Saturday, February 4, 2012

Approaching Atheism - An Overview

Recently, I have become somewhat obsessed with studying what is euphemistically referred to as the "New Atheism." This is a movement in the last few years among (mostly academic) thinkers and writers to stand up for their disbelief in God in an uncompromising fashion. In order to get my ideas out of my head so that I can hopefully get back to playing video games in my free time, it has occurred to me that I should perhaps lay out the entirety of my opinions in a public venue. Blogger is a convenient mechanism to do that.

Unfortunately, in outlining what I believe and don't believe, much less why I do or don't believe things, I've discovered that it's not something I could possibly toss off in one post. Therefore, I seem to have committed myself to an entire series of essays. In the future, if challenged I can merely link back to one or more of these rather than repeat myself ad infinitum.

As a personal observation, it seems to me that many atheists today (at least those of the Internet variety) find ourselves in a similar position to Jewish thinkers of the Middle Ages, in that we seem to be frequently challenged and demanded to provide the reasons for our worldview in a variety of ad-hoc situations, or according to the arbitrary limitations set by our questioner of the moment. When a theist at a website demands immediate answers to a long list of questions (some of which have simple Googleable answers, whereas some others are not currently well known to science) I'm reminded of the Gentile who demanded of Hillel that the Torah be explained to him while he stood on one foot. It can be no accident that Hillel appended his response with the further admonition "go and learn."

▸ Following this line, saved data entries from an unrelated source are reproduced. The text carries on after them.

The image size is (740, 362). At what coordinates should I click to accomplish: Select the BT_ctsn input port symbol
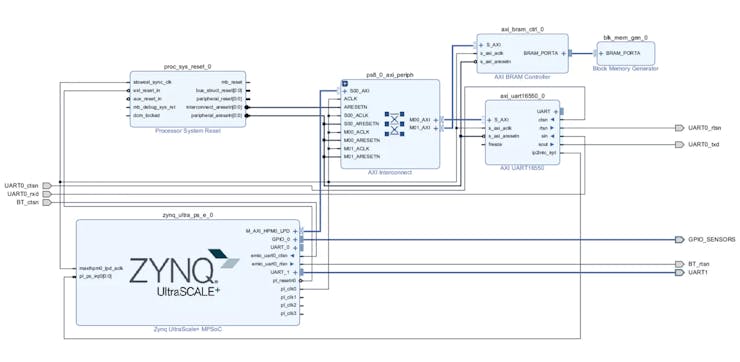tap(47, 202)
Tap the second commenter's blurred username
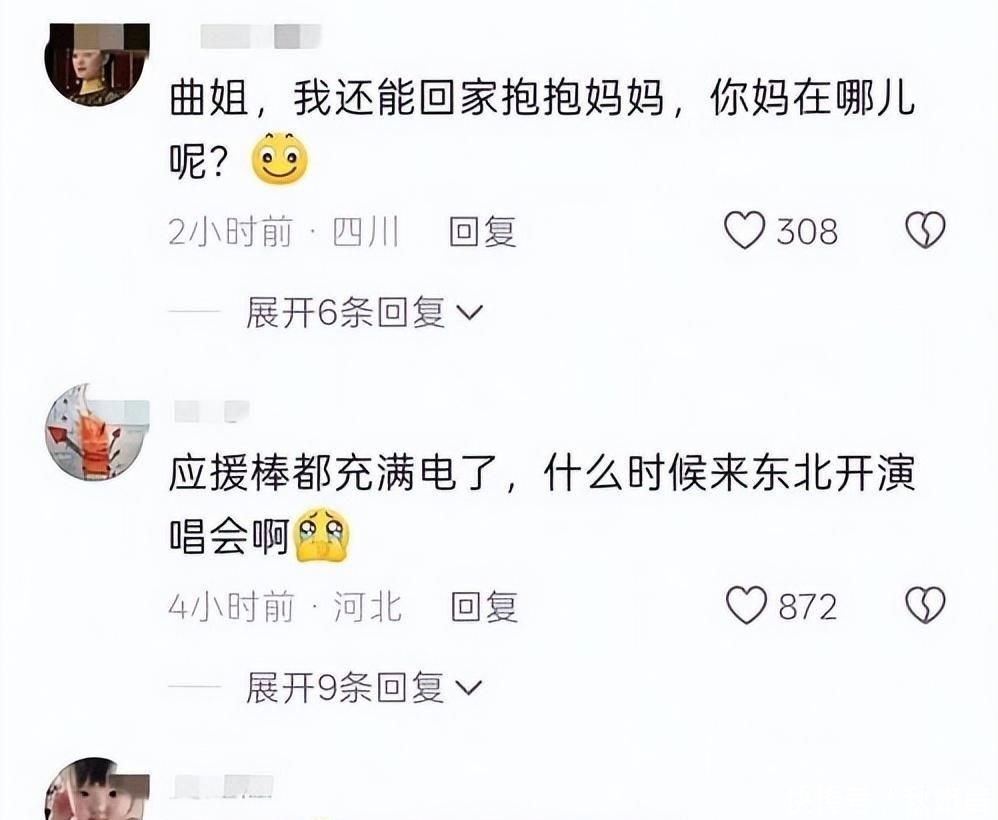The height and width of the screenshot is (820, 998). (211, 411)
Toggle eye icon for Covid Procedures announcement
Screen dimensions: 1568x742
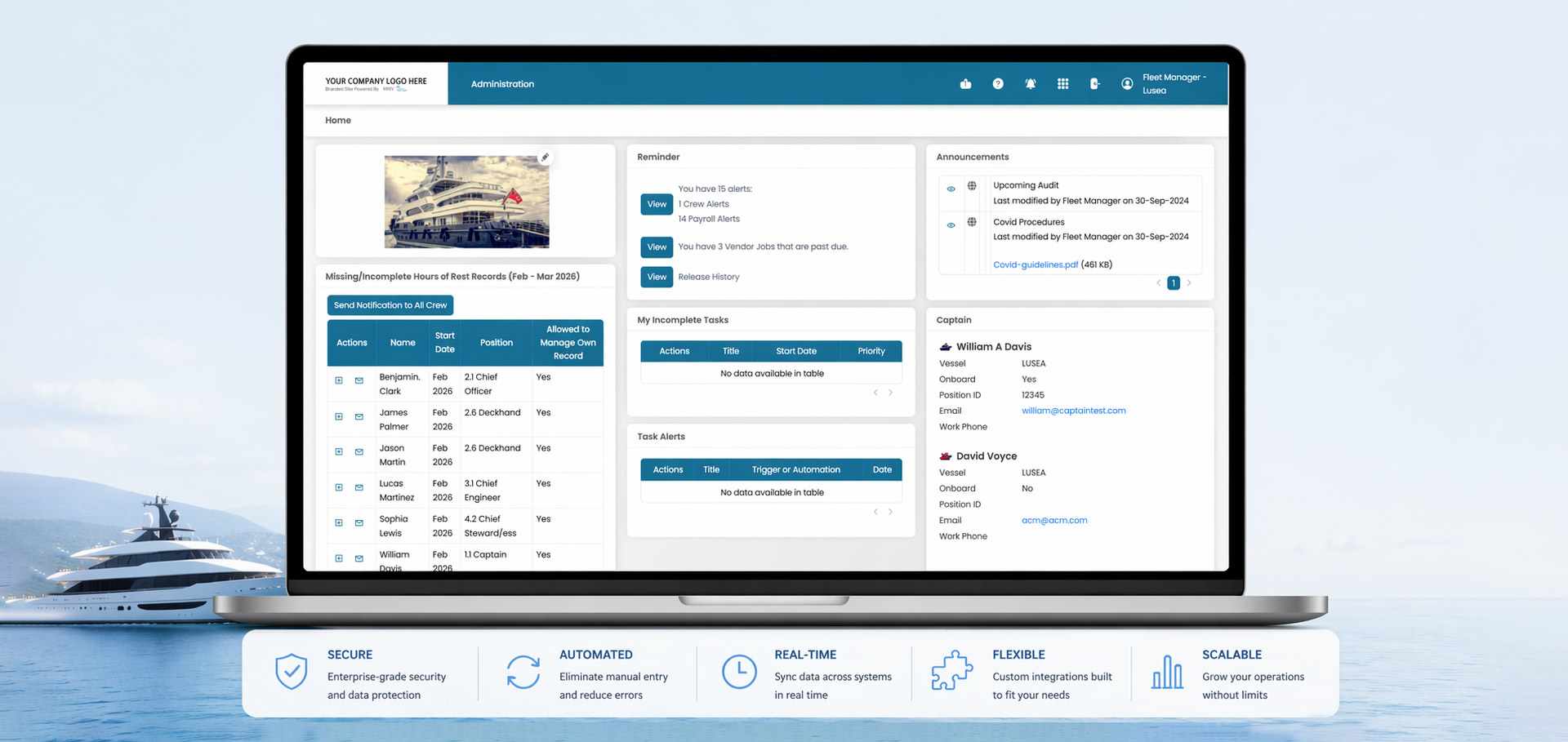(x=951, y=225)
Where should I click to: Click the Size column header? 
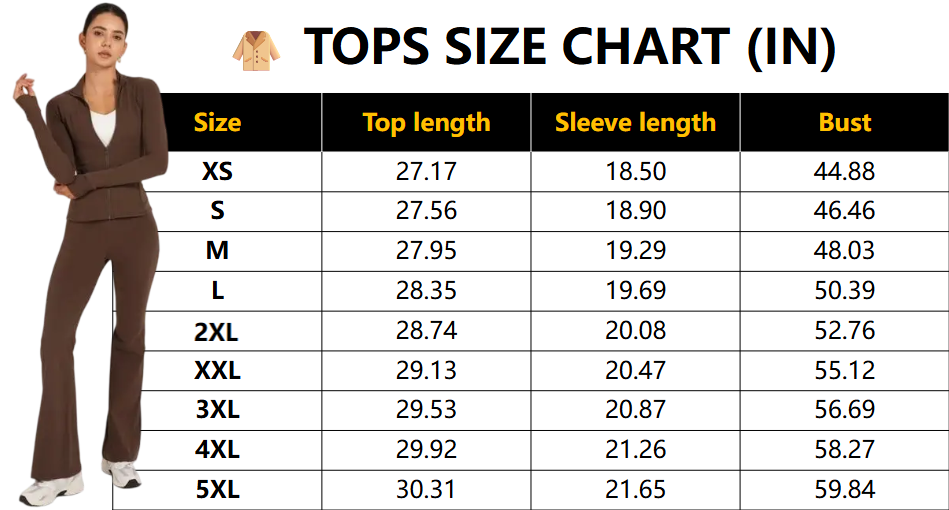[x=217, y=123]
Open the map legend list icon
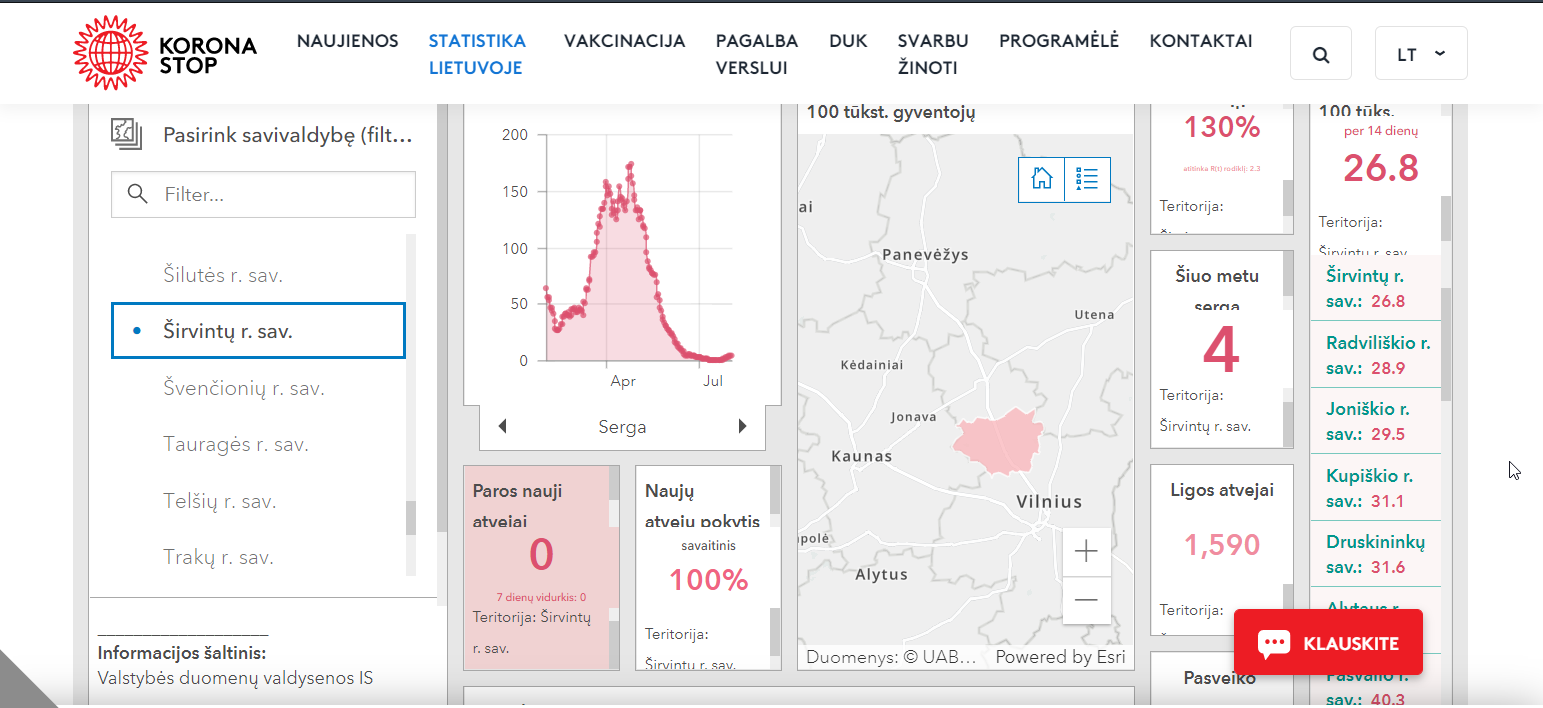 (1088, 180)
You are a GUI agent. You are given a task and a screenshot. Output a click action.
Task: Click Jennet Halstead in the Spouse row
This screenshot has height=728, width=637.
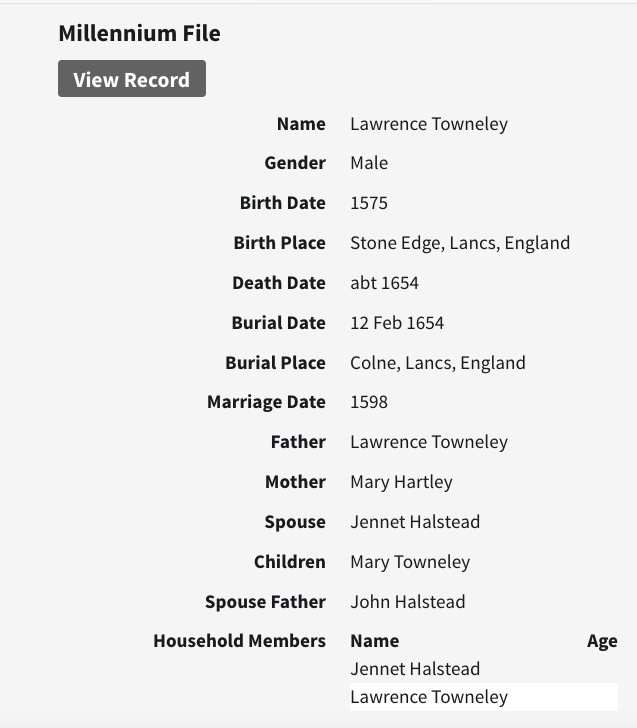(x=415, y=522)
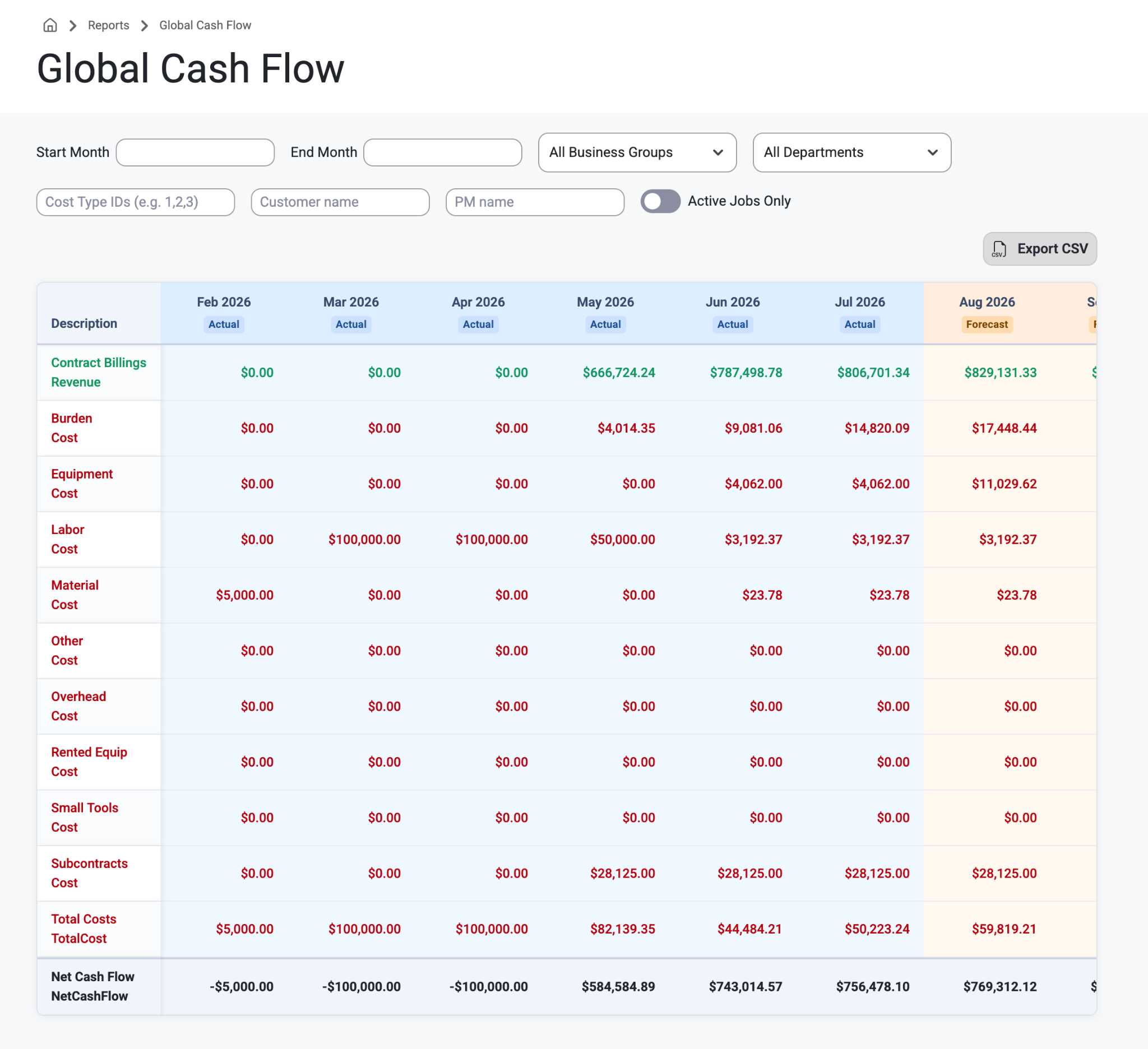Click the Cost Type IDs field

click(x=136, y=202)
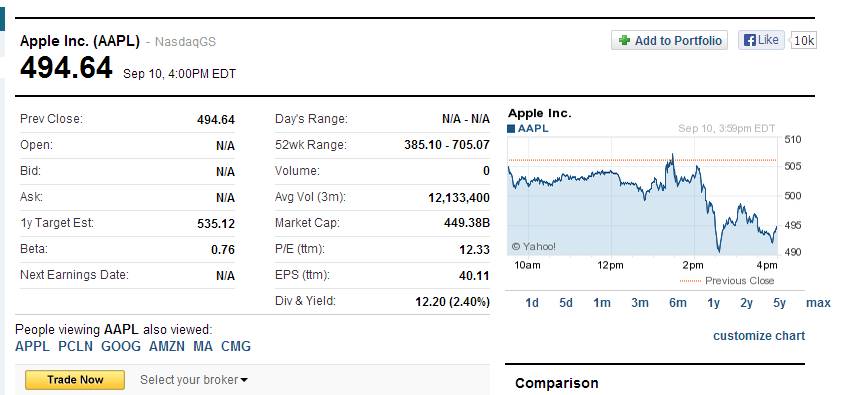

By and large, I'll be addressing Christianity here, at least early on. This is because I live in the U.S.A. where Christians are the main aggressors in public life. However, I'm aware that similar arguments are made by other religions. In skepticism, I therefore move from the more specific to the more general. If explicitly Christian arguments don't apply to you, feel free to skip ahead until you find something that does.

I'll edit this post as needed to include links to each essay once they're posted.

Science vs. God

Although many Christians might claim that they have no conflict with the current findings of science, the sad fact of the matter is that an alarming number of others do. This includes many of our political representatives today. I'll first address the ant-science positions of many Christians, from Young Earth Creationists through those who are generally suspicious of the scientific community. Once they've been cleared from the field, we can discuss deeper matters.

Ethics vs. God

One oft-mentioned claim by the religious is that since God is the only possible arbiter of morality, nobody without a (direct or indirect) belief in God's edicts can possibly be moral in their lives. I'll discuss here the implications of that claim, as well as an interesting scriptural counter-claim, and then address how moral considerations arise as an emergent property of nature.

Proofs of God

I happen to personally enjoy theological conjectures. Here, I'll address the main claimed proofs of God's existence. Although these are presented in their more historical/formal forms, you may recognize more casual restatements of these given in arguments by theists even today.

Disproofs of God

Here I take the position of coming to the Lord Almighty's defense against a great many historical claims of His of disproof.

It is merely insufficient to disbelieve in God either because one is angry at Him, or because one thinks that His existence has been categorically disproven. The result of this chapter up to this point should be at the most, a position of agnosticism.

Dualism, Deity, and Faith

I get more to the heart of the issue, giving my reasons for opposing the general dualist perspective, more robust definitions of God, and the value of having any sort of faith at all.

Subjective Epistemicism - Constructing a Sound Worldview

In the next series, I'll go positive in order to discuss how to know what can be believed, to understand what it means to know something at all, and to what degree we can claim knowledge or belief in any given proposition. Rather than merely a "why I think you're wrong," I'll go out on a limb and present "what I believe and why."

This is less a part of the same series rather than a separate thesis in its own right. I append a mention of it here in the spirit of fairness; it's one thing to saw off the limb upon which another is sitting, it's quite another to go out on a limb yourself. So, this is my limb. I consider it reasonably saw-proof.